“We need an increased resistance to Leftism on college campuses. Many students have fully embraced a progressive, big-government ideology and once they’re working adults playing important roles in society, it will likely be too late to sway their political opinions.”
Recent college graduate Davis Soderberg of St. Charles, MO is sounding the alarm about the extent to which the Left has a stranglehold on college campuses across the country.
“If you were to walk into a college classroom, you could quickly identify which students were the liberals and which students were the conservatives,” explained Soderberg, who recently graduated from a public university in Virginia. “The liberals are always the most outspoken because they know their viewpoint is protected and is always favored. It was favored by a majority of their classmates and the professors, which is really scary because students look to the professor as sort of an intellectual higher being.”
Soderberg is now an associate for the Free Enterprise Project at the National Center for Public Policy Research where in a recent article, An Escape Route From The Liberal Campus Mousetrap, he explored policy solutions to stop the spread of socialism on college campuses.
“We need an increased resistance to Leftism on college campuses,” Soderberg explained. “Many students have fully embraced a progressive, big-government ideology and once they’re working adults, playing important roles in society, it will likely be too late to sway their political opinions.”
Soderberg says the liberal indoctrination can be subtle and many students may not even realize it’s happening.

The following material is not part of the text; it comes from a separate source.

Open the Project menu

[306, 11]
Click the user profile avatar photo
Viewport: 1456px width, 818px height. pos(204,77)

He described one class in which the professor shared a slide show entitled, “The four biggest problems facing American society.” Listed were, income inequality, the lack of universal healthcare, racial inequality and the lack of diversity in corporate hierarchies.”

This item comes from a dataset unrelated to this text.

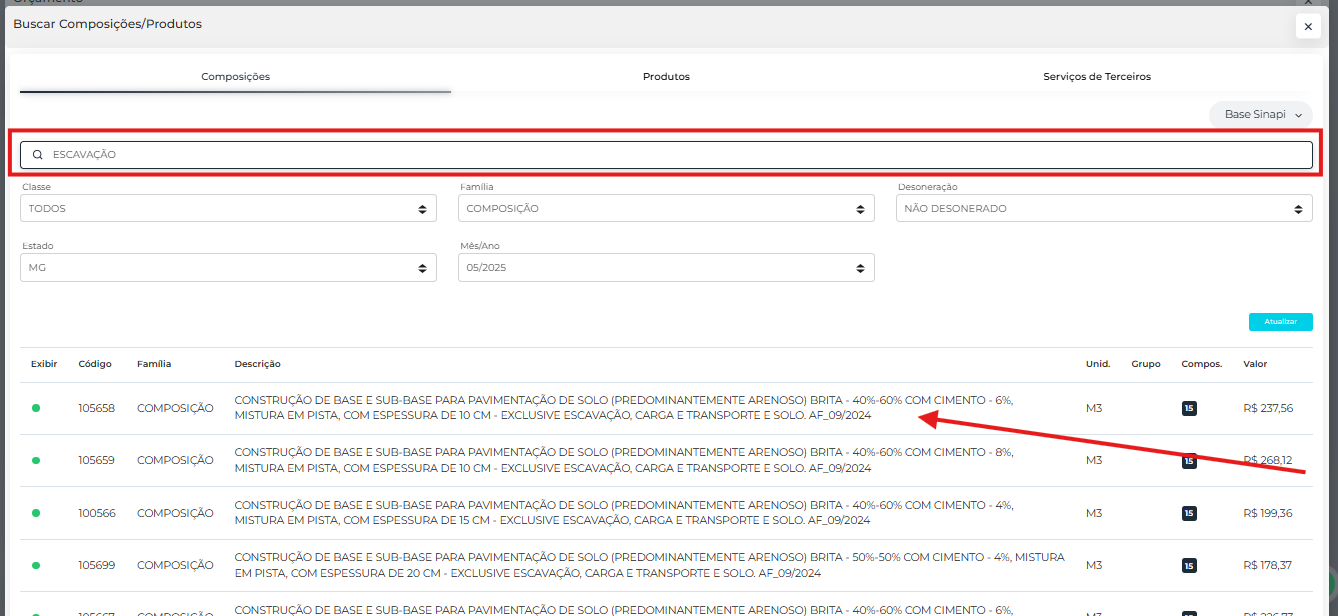Switch to the Serviços de Terceiros tab
The image size is (1338, 616).
[1096, 77]
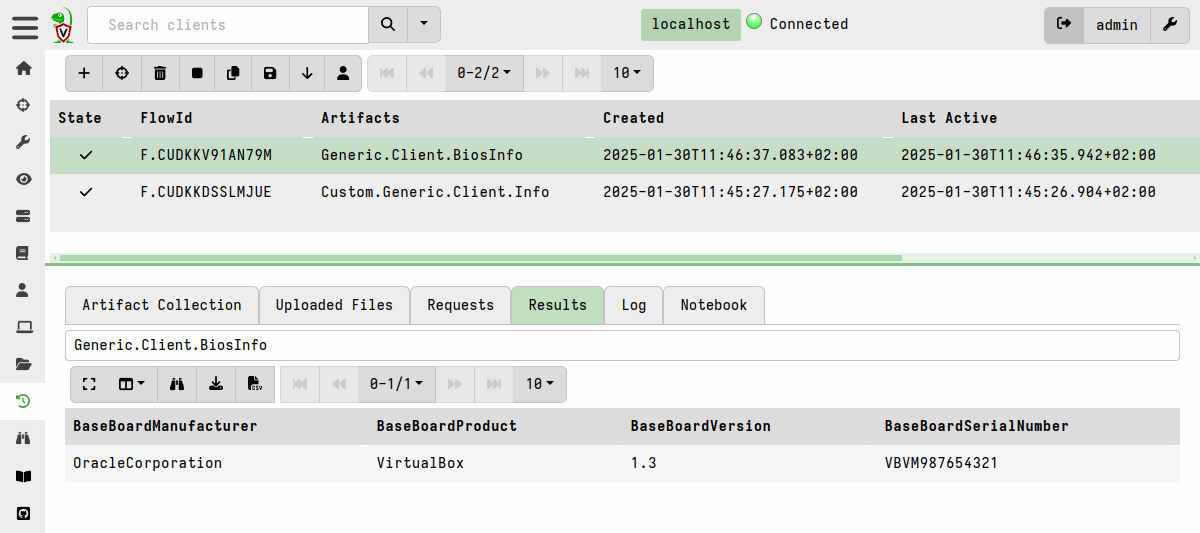Expand the flows page size 10 dropdown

“And I’m sitting there thinking, ‘Why don’t we debate as a class what the biggest problems are?’ The professor just decided for us,” Soderberg explained. “And then the professor said ‘Okay, everyone, let’s discuss.’ He was basically acting like he had a godly sense of knowing what was wrong with the world and the best ways of solving societal problems. All the students were taking notes as if his opinion was an undeniable truth. Then, they take that out into the real world without hearing any counterarguments. And that is a big problem.”
Soderberg believes a large reason his generation is embracing leftist policies is because they don’t take the time to fully consider the long-term consequences of policy proposals.
“They see free college, they see universal health care, they see AOC [Rep. Alexandria Ocasio-Cortez] calling for $20 minimum wages and in their heads that sounds awesome,” said Soderberg. “But, too often, they only read the headlines, they only hear the talking points. They don’t take the time to research the unintended consequences of these policies. It’s a result of the fast-paced nature of the world they’ve grown up in. They want their information in under 15 seconds.”
Soderberg remembers thinking when he entered college, that he “had been thrown into a woke-indoctrination machine with a pre-determined agenda by which students were meant to be hypnotized.”
In his search for a way out of the “liberal campus mousetrap,” Soderberg found a recent report by the National Association of Scholars. Freedom to Learn provides a guideline of 40 detailed suggestions for legislative reforms. In particular, Freedom to Learn calls on Congress to strengthen protections for students, to develop a detailed intellectual freedom charter, and to reform civics education.
Suggested reforms include:
- Ensure that students learn civics as factual knowledge in the classroom, not as “civic engagement.”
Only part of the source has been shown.